Your answer should hold all lines of the entries that include the word "Nord".

Stored dataset items
=== Section Start ===
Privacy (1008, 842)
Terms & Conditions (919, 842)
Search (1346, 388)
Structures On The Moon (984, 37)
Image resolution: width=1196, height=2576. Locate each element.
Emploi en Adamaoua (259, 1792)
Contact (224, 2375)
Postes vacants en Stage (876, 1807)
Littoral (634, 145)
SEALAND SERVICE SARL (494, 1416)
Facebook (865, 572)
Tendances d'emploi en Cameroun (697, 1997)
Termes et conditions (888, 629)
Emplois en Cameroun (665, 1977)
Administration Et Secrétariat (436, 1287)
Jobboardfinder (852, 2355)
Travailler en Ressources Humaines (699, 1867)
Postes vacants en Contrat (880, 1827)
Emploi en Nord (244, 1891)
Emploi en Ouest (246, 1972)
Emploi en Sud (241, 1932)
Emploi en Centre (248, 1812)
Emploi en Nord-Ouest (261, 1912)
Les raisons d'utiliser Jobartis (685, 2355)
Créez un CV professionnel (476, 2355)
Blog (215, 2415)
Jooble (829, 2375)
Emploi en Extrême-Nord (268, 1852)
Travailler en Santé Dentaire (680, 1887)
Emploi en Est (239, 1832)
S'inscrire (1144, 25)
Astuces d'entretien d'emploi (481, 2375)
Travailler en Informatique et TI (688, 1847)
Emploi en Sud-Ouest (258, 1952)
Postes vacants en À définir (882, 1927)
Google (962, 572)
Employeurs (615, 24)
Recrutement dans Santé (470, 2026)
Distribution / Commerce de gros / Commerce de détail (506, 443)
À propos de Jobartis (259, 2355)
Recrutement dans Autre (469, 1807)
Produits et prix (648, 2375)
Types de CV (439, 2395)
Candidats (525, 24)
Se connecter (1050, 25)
=== Section End ===
→ FINISHED EXERCISE
Emploi en Nord (244, 1891)
Emploi en Nord-Ouest (261, 1912)
Emploi en Extrême-Nord (268, 1852)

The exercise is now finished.